Most solutions that enable and facilitate data sharing are insufficient.  Legal agreements to safeguard data sharing are complex, require lengthy negotiation and rely on a high degree of trust between the parties. Technology solutions can be demanding on compute resources, such as homomorphic encryption, or provide an incomplete solution for enforcing regulatory standards such as GDPR, in the case of secure enclaves.

TripleBlind has built a new cryptographic technique which uses AI and machine-learning to enforce privacy regulations while enabling commercialisation of the data.  Today, to share or commercialise data, financial institutions typically must allow their data to be decrypted which can lead to privacy violations, regulatory compliance issues or intended and unintended data abuses.  Based on an approach called ‘blind learning’, the technology allows only approved operations to be executed on data which remains encrypted and is never decrypted.  Using an API-driven virtual exchange, encrypted data can be shared and used safely by financial institutions without ever leaving the data owner’s firewall.  This is especially important for organisations in Europe eager to share their data with non-European organisations while continuing to enforce GDPR.  The most sensitive information within each data set remains private and enables data sharing without reliance on trusting the recipient.  

For example, banks and fraud detection companies can use the technology to collaborate on encrypted data to aid credit card fraud and other types of financial fraud detection.
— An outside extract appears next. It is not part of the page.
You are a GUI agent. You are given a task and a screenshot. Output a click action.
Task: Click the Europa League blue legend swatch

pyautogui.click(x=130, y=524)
The technology allows issuers, banks and merchants, even competitive institutions, to collaborate without revealing proprietary information.  The fraud detection company can access spending habits of customers, across different banks and accounts, while the banks only receive the essential information necessary to determine if customer accounts have been compromised.  
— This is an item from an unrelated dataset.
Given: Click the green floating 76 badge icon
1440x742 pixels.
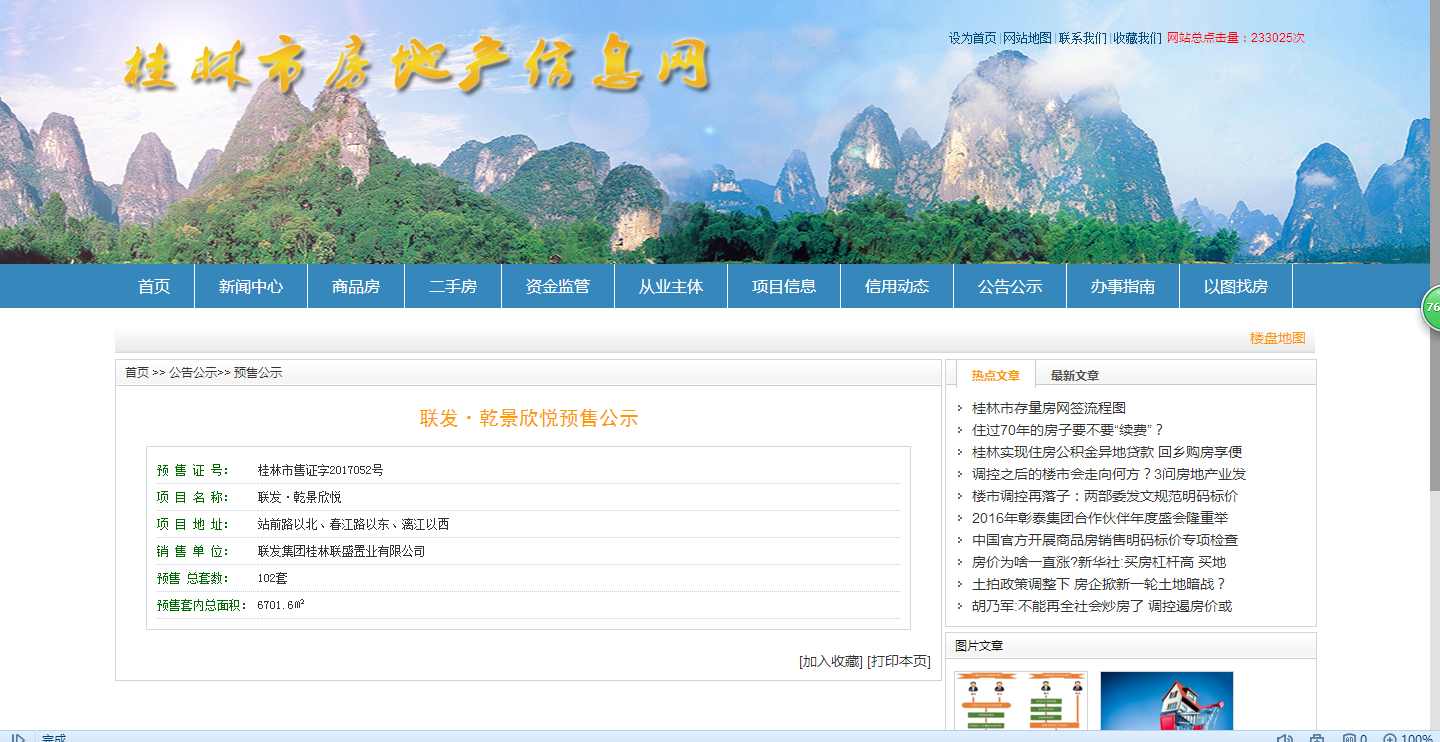Looking at the screenshot, I should (x=1431, y=307).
The technology can also be used to enable bank vendor data monetisation.  A bank’s vendors only ever interact with encrypted data so an information breach at the vendor does not compromise the bank’s data and all information sharing is for an agreed-upon purpose.  This paves the way for secure collaboration with vendors who are able to license novel algorithms to the bank while the bank controls fine grained permissions on data.

Privacy-protecting technology using AI and machine-learning is crucial for the future of the data economy.  It enables financial institutions to safely share sensitive data, collaborate with competitors, and unlock opportunities to monetise their data, without giving up proprietary data – a win-win for all.